The Character/Plot Balance : It can be debated into the ground whether characters or plot come first in developing a story. A lot may come down to whether it's an action-driven, plot-heavy story or a character-driven literary work, but regardless, there needs to be a balance. Neither the plot nor the characters can drive the story by themselves--at least without it crashing and burning. One of the main problems with Plan 9's plot is that Ed Wood seems to have taken the collection of characters and tried to build a story around them. Vampira, a late-night movie host who looks like, well, a vampire.
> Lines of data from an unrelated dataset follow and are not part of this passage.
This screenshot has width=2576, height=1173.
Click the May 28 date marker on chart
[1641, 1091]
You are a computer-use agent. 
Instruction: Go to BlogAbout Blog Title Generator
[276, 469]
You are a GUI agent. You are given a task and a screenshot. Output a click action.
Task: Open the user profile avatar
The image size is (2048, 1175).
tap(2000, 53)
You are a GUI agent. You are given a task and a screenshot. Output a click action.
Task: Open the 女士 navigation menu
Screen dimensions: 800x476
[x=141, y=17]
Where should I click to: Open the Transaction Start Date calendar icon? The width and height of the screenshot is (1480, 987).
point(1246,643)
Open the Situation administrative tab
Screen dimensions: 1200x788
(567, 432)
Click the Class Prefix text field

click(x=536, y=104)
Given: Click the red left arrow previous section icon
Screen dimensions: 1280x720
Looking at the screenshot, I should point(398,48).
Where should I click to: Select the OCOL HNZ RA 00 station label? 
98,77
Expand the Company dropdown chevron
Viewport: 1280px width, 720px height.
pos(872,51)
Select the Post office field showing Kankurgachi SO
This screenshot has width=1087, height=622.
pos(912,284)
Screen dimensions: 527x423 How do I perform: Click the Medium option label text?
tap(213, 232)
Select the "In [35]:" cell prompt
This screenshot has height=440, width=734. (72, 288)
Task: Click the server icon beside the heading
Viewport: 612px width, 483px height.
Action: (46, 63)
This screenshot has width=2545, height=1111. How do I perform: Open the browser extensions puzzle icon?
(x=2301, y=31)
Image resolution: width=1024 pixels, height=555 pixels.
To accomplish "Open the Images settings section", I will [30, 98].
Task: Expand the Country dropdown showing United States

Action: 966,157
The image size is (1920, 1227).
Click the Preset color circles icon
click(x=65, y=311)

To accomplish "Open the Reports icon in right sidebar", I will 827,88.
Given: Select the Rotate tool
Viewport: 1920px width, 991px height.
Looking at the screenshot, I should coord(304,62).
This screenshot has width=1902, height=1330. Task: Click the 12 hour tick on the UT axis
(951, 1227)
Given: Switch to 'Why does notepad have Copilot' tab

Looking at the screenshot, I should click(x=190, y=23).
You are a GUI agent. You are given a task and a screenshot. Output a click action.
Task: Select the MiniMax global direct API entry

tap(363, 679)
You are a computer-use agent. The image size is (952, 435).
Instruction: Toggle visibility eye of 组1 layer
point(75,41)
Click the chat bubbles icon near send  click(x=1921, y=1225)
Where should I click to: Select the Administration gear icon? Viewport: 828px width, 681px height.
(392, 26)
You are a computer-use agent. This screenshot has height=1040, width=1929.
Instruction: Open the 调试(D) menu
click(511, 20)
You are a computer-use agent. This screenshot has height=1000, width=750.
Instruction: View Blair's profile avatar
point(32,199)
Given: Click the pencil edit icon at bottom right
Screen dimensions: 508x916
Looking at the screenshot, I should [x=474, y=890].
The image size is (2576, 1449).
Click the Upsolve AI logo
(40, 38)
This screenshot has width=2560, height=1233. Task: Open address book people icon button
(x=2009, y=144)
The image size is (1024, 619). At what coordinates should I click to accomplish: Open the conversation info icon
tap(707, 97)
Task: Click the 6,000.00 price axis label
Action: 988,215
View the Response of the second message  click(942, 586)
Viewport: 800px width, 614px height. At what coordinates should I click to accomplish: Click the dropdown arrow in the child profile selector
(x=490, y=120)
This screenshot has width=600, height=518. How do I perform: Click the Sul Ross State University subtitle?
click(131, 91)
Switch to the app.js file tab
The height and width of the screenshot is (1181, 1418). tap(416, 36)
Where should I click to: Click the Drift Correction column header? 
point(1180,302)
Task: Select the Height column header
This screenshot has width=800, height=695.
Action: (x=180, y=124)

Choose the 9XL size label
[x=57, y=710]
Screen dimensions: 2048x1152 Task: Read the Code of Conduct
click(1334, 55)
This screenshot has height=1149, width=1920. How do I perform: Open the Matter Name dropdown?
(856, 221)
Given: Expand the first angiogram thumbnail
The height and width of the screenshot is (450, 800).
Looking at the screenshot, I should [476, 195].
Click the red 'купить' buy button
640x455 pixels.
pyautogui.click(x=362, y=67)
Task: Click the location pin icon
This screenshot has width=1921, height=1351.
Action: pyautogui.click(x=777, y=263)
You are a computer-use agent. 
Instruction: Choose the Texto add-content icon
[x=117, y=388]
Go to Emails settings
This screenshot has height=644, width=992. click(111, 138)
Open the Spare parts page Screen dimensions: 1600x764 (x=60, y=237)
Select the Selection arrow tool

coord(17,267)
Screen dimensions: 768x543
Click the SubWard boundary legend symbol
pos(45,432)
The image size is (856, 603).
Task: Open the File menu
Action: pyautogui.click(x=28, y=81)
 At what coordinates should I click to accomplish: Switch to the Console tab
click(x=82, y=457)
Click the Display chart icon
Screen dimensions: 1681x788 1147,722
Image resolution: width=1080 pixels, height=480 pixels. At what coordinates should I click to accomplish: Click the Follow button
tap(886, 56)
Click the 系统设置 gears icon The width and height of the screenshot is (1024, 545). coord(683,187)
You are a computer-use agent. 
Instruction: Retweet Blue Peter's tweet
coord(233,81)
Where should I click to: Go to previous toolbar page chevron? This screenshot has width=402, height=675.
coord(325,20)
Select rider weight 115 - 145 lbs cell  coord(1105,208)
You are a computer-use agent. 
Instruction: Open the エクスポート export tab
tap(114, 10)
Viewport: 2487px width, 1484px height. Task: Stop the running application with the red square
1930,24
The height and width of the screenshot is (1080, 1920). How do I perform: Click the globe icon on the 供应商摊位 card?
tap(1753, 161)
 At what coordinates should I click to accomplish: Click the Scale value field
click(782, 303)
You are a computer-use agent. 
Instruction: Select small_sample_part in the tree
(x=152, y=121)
Tor Johnson, a gigantic Swedish wrestler whose other film roles include "wrestler" "torturer" and "Lobo." And Bela Lugosi--or, more apt, stock footage of Bela Lugosi salvaged from another film Ed tried to shoot with him before he died. Stock footage that happens to include him bumbling about outside his home and standing in a cemetery. What else do you do with that creepy/kooky cast of characters but make a movie about alien-controlled undead? Ok, probably a lot of other ideas come to mind. But the lesson is, take a balanced approach to what goes into the work, and be flexible. Not every character who pops into your head needs to go in this story. Save some. Work on the plot, and see what characters the story might need. Stretching a story to fit characters that don't quite work is quite likely to produce something pretty warped.
Keep it Straight : Inventing strange new people, places and things is part of the fun of writing. But when you can't keep your newly formed creations straight it just comes across as sloppy. Take the ultimate destructive weapon in Plan 9 : Solarite. Or maybe it was Solarmite. Or Solarmanite. Let's ignore the fact that a chain reaction weapon that "explodes particles of light" is a pretty goofy idea and just go with the problem that it's called at least five different things throughout the course of a rather short movie. Lesson? You're the creator--if you can't keep your creations straight, no one else can, either. One particularly good idea for complicated stories and series is to make your own cheat sheet--more on this found here and also here.
And not exactly Plot-Specific, but...
Dont' Cut Corners : All the elements of writing and editing are hard work. It takes a lot of effort to ensure cohesion and smooth styling. And it's funny--the less attention you pay to the details, the more your audience's attention will be drawn to them. You want to create a flowing, realistic picture, but when something sneaks in that doesn't belong--an odd POV switch, an incongruous character trait, a police officer who gestures and scratches his head with his gun (above right), a scene that goes from daylight to night back to daylight again in the space of two minutes (Ed, come on!), the audience snaps away from the story and stares at that sore thumb jabbing its way into the scene. So, as they say, the devil is in the details, so keep an eye on them. Ed didn't. Learn from Ed.
And, in the meantime...
Do yourself a favor and escape with some popcorn and some Ed Wood awful-ness.